Teks Dokumen

Dengan menimbang banyak hal dan masukan-masukan, “Cinta Terbaik” milik Cassandra  menjadi hits pertama konser akbar pagi ini. Tidak semua ikut nyanyi, karena tidak semua hafal. Tapi saya salut, karena yang tidak hafal ikut menggerak-gerakkan mulutnya biar terlihat hafal. Suara keras dari teman-teman menjadi begitu ramai di tengah kondisi perut yang saya yakin masing-masing sedang menunggu hadirnya sarapan.
Dibalik keramaian ini, sebenarnya saya menyimpan perasaan tidak enak dan sungkan melihat kang Huda yang masih memegangi kitabnya. Apakah keramaian ini akan mengganggunya, saya tidak berani menanyakan. Saya sangat berharap kang Huda sendiri yang menunjukkan sikap. Karena seandainya mengganggu, kehebohan ini akan segera kami akhiri.
Selang beberapa detik, ketakutan saya akan mendapat kejelasan. Saya lihat kang Huda menutup kitab, lalu meletakkannya di jendela. Saya berharap muncul pernyataan darinya tentang sikap anak-anak yang baru saja membuat keributan. Tanpa sepatah katapun, ia langsung berdiri. Dan bagai petir di siang bolong, kang Huda berjoget ria mengiringi musik koplo yang berasal dari speaker mini. Ini sungguh di luar dugaan. Saya membayangkan, apa jadinya kalau Pak Katimin tahu penampilan kang Huda yang seperti ini. Joget ngebornya Inul berkolaborasi dengan goyang gergajinya Dewi Persik fasih ia tampilkan. Sefasih ia membaca dan memahami kitab kuning.
“Oalah kang. .kang. .. podo ae!” sebuah suara yang tak tahu dari mana asalnya spontan keluar.
Bagi seisi rumah yang menyaksikan aksi kang Huda ini, tidak ada satupun yang mampu menahan tawa. Kehebohan akibat aksinya ini melebihi kehebohan dari konser akbar barusan. Dan label ustadz yang tersemat pada sosok ini agaknya perlu dilengkapi dengan pegoyang dangdut kelas atas.

Yang Diperlukan
Tuliskan semua nama orang dan penyanyi yang disebut dalam teks dokumen di atas.

Bahan Sumber

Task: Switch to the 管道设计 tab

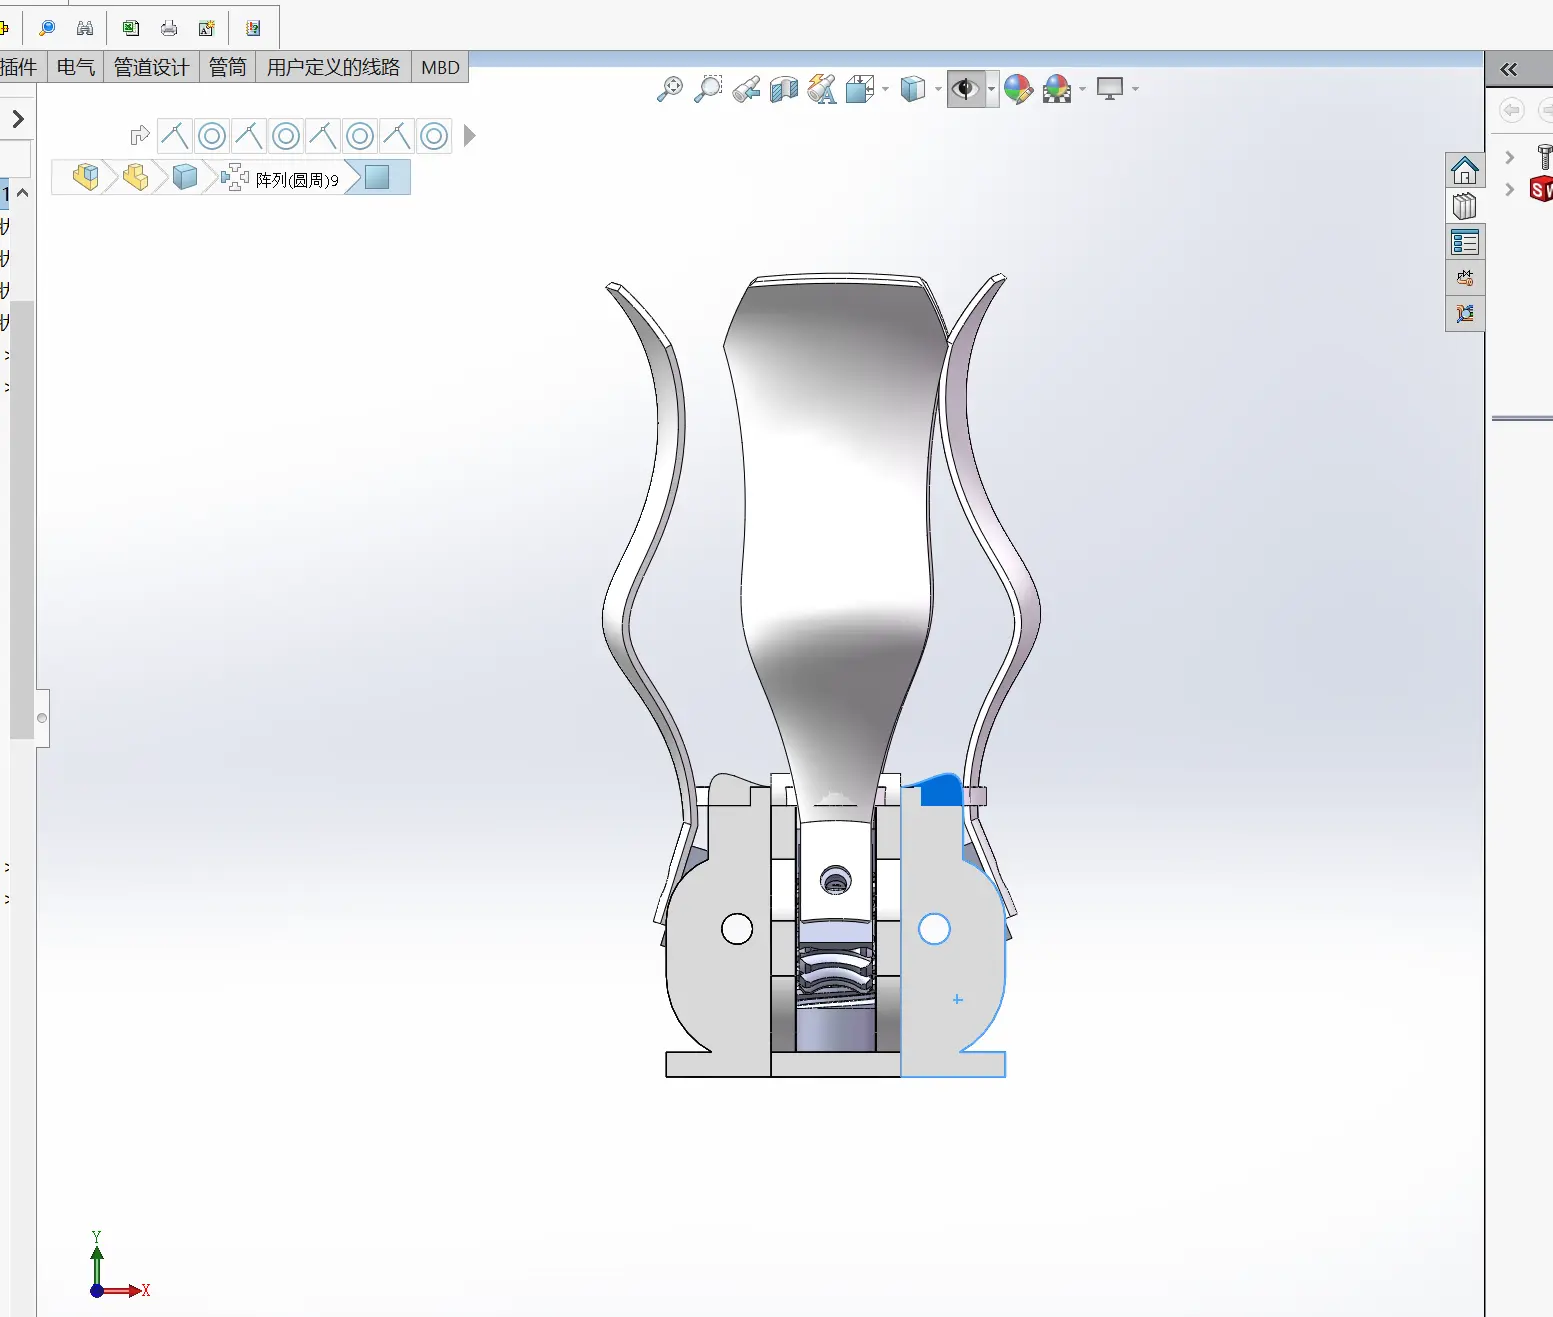Action: [151, 67]
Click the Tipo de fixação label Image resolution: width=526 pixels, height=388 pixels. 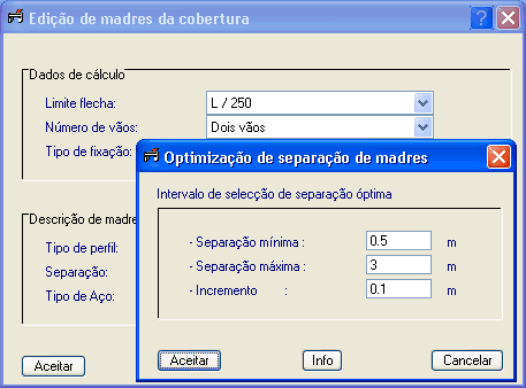[89, 152]
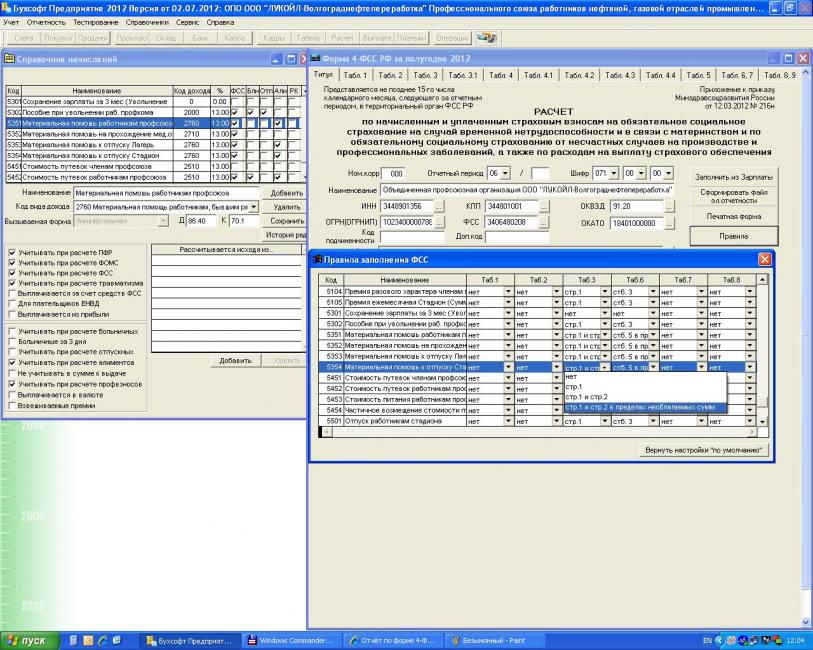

Hasil Tugas
Cassandra, kang Huda, Pak Katimin, Inul, Dewi Persik